Neurologic symptoms associated with vitamin B12 deficiency include paresthesias, peripheral neuropathy, and demyelination of the corticospinal tract and dorsal columns—also known as subacute combined systems disease—impaired memory, irritability, depression, dementia and, rarely, psychosis. Hematologic manifestations include macrocytic—megaloblastic—anemia and a more advanced stage pancytopenia.
It is now recognized that vitamin B12 deficiency may have indirect cardiovascular effects. In a manner similar to folic acid deficiency, vitamin B12 deficiency can produce hyperhomocysteinemia. This is an independent risk factor for atherosclerotic disease.
The specific symptoms and physical findings with which patients present can be varied because of the wide spectrum of affected systems. These can include typical complaints of aging, such as fatigue, weakness, loss of memory, and depression, but when these symptoms occur in the elderly, vitamin B12 deficiency should be ruled out. Nitrous oxide anesthesia inactivates marginal B 12 stores, and this may exacerbate a process that was subclinical. Shooting pains in the extremities, Lhermitte’s sign, indicate spinal cord involvement, root involvement, or both. While these are not specific for vitamin B12 deficiency, they must raise it as a possibility. Ataxia, altered tendon reflexes, Romberg’s sign, and extensor plantar reflexes are signs of subacute combined systems disease.

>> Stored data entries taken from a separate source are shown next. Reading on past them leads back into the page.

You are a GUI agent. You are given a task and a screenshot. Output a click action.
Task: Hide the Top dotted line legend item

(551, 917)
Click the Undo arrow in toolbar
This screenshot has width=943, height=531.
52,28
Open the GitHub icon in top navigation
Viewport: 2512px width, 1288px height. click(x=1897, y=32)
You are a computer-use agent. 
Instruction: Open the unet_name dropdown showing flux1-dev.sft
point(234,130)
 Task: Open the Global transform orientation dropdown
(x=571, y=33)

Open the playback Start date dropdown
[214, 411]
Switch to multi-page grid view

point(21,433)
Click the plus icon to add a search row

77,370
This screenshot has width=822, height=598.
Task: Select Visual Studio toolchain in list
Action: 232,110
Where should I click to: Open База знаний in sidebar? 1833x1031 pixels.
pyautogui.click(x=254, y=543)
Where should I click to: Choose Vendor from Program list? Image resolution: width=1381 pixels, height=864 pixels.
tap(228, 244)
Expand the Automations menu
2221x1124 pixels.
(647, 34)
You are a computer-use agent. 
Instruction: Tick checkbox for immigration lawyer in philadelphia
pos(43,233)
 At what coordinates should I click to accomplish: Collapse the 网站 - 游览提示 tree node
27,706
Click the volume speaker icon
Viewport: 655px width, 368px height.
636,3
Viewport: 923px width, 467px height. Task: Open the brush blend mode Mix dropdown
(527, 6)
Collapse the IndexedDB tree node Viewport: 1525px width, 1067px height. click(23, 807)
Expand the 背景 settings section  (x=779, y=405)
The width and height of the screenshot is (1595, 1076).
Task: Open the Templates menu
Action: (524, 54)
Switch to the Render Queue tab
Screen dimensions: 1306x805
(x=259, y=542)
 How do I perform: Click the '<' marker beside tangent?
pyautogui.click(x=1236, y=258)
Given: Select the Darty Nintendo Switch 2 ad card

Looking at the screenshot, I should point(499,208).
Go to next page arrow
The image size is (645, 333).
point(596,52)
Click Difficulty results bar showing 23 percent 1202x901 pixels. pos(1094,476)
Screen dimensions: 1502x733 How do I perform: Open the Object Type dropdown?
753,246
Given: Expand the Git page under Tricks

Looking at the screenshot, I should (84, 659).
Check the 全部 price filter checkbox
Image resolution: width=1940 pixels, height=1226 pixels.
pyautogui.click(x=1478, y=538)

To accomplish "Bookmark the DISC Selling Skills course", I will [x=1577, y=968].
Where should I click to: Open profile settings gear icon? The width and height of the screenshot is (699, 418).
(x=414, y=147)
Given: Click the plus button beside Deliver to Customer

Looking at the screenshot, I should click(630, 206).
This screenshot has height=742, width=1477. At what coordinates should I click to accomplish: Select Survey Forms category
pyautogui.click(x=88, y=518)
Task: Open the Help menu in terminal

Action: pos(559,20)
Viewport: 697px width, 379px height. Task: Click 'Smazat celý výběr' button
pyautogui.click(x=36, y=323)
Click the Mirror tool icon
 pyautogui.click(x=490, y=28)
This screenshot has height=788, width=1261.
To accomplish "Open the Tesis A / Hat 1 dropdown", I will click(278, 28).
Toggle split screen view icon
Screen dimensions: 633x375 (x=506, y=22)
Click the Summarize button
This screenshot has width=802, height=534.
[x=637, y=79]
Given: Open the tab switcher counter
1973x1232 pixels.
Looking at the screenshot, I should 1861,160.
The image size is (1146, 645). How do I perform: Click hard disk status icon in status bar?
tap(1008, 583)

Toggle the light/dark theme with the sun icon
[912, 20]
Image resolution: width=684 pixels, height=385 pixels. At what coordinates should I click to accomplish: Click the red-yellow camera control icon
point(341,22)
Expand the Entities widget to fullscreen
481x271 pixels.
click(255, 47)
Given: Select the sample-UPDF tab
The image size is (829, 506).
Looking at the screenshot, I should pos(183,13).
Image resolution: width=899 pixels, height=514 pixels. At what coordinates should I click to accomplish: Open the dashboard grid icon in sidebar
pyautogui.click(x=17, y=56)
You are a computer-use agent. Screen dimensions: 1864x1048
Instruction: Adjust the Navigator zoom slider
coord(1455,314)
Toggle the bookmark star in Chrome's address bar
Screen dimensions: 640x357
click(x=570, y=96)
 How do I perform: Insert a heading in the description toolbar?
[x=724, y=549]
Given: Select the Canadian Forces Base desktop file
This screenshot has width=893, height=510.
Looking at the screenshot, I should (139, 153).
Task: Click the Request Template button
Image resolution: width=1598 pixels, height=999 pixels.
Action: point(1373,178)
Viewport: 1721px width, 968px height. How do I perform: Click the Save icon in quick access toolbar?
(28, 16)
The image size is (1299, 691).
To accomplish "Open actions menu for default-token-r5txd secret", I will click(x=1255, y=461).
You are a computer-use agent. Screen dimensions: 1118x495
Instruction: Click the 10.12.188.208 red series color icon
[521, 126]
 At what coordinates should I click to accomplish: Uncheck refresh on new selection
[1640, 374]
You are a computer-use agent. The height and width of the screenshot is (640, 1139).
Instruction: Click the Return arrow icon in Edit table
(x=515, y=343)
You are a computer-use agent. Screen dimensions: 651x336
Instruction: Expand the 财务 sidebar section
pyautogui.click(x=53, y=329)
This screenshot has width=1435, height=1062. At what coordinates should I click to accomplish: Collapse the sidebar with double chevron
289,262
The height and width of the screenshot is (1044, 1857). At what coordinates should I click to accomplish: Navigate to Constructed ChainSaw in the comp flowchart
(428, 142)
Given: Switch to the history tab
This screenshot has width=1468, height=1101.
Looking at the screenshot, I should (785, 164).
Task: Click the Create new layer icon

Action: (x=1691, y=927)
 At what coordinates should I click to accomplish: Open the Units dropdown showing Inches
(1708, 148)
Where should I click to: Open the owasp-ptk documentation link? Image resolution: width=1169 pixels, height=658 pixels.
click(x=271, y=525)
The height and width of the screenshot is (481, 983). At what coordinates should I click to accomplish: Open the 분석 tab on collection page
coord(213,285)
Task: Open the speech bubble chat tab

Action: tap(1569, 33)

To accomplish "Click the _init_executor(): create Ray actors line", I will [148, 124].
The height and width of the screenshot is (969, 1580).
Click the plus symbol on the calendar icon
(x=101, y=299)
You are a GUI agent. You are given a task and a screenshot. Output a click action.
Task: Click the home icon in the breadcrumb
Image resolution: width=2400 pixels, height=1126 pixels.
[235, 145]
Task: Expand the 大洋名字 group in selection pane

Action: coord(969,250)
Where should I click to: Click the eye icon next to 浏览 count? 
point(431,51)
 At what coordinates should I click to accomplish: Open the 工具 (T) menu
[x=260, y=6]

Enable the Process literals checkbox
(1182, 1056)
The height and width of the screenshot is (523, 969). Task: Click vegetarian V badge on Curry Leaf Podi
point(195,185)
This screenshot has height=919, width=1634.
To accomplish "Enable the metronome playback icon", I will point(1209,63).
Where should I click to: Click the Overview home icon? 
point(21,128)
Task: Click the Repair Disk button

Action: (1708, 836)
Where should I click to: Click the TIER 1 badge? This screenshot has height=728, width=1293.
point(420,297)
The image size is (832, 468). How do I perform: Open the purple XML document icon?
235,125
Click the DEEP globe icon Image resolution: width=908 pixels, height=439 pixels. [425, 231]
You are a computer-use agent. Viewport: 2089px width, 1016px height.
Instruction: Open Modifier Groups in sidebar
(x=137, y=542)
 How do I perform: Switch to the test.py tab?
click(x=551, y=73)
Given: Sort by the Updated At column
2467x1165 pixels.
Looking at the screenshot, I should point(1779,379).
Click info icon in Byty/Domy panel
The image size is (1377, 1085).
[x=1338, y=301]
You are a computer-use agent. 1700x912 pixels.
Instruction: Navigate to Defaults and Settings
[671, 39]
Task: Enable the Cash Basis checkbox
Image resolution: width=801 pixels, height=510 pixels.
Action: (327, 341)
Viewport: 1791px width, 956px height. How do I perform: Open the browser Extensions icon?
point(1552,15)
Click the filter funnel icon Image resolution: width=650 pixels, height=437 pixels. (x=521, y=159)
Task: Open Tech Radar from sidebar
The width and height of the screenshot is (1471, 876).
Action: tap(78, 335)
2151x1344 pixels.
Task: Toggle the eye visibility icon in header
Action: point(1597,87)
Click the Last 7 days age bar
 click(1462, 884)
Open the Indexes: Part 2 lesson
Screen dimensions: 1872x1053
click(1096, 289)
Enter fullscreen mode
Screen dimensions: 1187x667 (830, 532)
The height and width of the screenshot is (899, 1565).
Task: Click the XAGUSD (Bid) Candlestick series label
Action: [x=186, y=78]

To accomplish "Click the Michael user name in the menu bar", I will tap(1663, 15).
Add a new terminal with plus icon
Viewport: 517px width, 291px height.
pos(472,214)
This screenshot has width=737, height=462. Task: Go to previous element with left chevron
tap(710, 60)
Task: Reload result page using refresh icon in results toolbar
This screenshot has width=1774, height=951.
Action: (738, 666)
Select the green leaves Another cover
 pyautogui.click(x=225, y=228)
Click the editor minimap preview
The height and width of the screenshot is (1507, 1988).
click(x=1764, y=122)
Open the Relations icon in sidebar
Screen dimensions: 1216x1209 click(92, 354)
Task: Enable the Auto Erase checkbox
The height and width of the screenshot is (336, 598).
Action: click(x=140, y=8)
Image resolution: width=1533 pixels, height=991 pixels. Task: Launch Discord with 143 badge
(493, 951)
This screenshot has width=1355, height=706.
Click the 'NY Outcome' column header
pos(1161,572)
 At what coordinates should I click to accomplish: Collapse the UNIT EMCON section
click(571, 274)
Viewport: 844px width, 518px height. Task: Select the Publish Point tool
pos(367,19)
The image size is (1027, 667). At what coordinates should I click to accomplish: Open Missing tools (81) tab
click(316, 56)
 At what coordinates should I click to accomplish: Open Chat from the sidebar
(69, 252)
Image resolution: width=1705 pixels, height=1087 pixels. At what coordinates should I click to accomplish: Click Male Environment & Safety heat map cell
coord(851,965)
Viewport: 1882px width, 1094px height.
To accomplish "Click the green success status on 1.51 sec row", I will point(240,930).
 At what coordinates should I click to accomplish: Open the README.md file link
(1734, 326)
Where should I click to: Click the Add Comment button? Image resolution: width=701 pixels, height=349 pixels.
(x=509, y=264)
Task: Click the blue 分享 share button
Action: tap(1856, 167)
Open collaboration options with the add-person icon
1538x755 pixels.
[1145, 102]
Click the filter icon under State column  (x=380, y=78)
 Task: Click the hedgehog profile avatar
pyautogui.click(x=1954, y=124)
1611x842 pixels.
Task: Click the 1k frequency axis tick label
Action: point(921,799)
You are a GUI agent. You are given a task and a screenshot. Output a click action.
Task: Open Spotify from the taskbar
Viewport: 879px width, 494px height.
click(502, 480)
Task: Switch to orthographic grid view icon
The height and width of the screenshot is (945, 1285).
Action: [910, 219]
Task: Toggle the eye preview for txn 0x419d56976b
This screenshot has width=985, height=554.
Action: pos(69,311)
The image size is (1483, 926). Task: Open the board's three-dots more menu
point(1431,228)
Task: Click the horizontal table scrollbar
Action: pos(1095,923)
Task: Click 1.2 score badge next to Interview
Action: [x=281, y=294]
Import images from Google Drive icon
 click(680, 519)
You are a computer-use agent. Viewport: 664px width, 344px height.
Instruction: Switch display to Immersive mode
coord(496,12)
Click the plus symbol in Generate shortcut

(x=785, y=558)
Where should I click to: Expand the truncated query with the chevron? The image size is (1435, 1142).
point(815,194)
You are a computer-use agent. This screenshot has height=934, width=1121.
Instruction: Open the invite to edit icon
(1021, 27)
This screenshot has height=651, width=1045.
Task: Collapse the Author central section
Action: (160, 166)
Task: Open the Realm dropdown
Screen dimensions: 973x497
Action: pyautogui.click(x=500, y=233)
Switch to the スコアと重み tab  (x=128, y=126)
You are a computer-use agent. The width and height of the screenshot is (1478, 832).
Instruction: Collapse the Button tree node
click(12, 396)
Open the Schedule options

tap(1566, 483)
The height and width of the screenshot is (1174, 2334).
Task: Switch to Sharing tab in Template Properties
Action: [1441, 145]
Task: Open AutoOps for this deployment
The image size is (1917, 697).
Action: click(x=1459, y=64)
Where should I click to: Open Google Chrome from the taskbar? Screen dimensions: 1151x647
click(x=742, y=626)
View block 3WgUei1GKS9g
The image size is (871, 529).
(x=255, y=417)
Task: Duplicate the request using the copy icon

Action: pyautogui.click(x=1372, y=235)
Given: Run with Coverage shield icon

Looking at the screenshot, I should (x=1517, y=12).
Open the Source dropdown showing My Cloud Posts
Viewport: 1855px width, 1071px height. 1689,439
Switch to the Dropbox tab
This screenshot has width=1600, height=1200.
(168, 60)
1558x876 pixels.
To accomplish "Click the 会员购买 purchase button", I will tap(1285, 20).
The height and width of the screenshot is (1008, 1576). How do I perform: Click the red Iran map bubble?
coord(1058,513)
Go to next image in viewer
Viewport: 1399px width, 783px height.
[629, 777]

Because there are interactions between all the players in the B12, folate, methylmalnomic, homocysteine complex, it is best to use an algorithm for B12 deficiency. This begins with identifying patients at risk, testing for B12 and folate, administering folate if there are low levels, and progressing through a logical sequence.
Neurologic symptoms often improve rapidly with treatment. Damaged nerves may even regenerate. However, the window of opportunity to initiate treatment to reverse or minimize complications is narrow, and it is incumbent upon a clinician to pursue this in the initial workup of patients with dementia and psychiatric disorders.
Likewise, pernicious anemia responds to treatment, but its presentation is often delayed to a time when transfusions are needed to stabilize patients and the pancytopenia ends up being evaluated as a blood dyscrasia.
At one time, it was felt that all patients required parenteral administration of B12 because of malabsorption. This was the basis for a ubiquitous use of B12 shots as treatment for just about any vague complaint. Now, however, there is reasonable evidence that oral treatment will suffice—although this mode of treatment is by no means universally accepted.